Children with Down Syndrome not aided by Antioxidants

According to a recent article published on bmj.com, antioxidants and nutrients do not help children with Down syndrome develop.

Down syndrome (trisomy 21) is a disorder caused by the presence of an extra 21st chromosome. It is associated with impairment of cognitive ability and physical growth. It is the most prevalent genetic reason of learning disability in the United Kingdom, occurring in about 1 in every 1,000 new born babies.

Researcher Jim Ellis and colleagues were motivated by earlier studies that have suggested possible improvements in language and psychomotor development if children are given folate (a form of vitamin B9), antioxidants, or both. Children with the condition in Europe and the United States have been consuming vitamin and mineral supplements because of the positive results claimed by marketers of such products. However, there has not been any reported significant effect on development for children with Down syndrome.

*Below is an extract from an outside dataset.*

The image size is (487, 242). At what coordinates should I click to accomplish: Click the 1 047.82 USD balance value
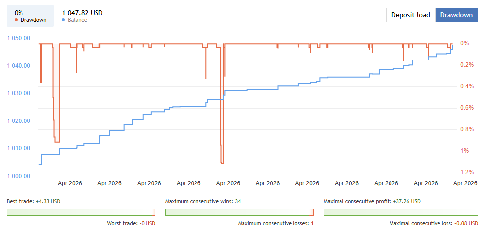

The study was performed by UK researchers who gave supplements to 156 babies - all less then 7 months in age - who had Down syndrome. The studied lasted for 18 months. The babies, selected from several sites in England, were divided into four groups. One group received antioxidants once per day, one group received folinic acid (a folate), one received both antioxidants and folinic acid, and one control group took a placebo. The supplements were given in powdered form and mixed with food or drink.

The study participants were evaluated for mental and cognitive development after 18 months. Findings include:

* No differences were noted among the groups in the biochemical outcomes
* There was no improvement in language or psychomotor development among the supplement groups

The authors conclude that there is no evidence that antioxidants or folinic acid help development in children with Down syndrome. They caution that parents who are giving these supplements to children should be aware of the possible damaging consequences of long-term, high dose administration.

An accompanying editorial by Tim Reynolds concurs with these general findings. He also notes that it is not prudent to recommend expensive vitamin supplements until some positive benefit is shown.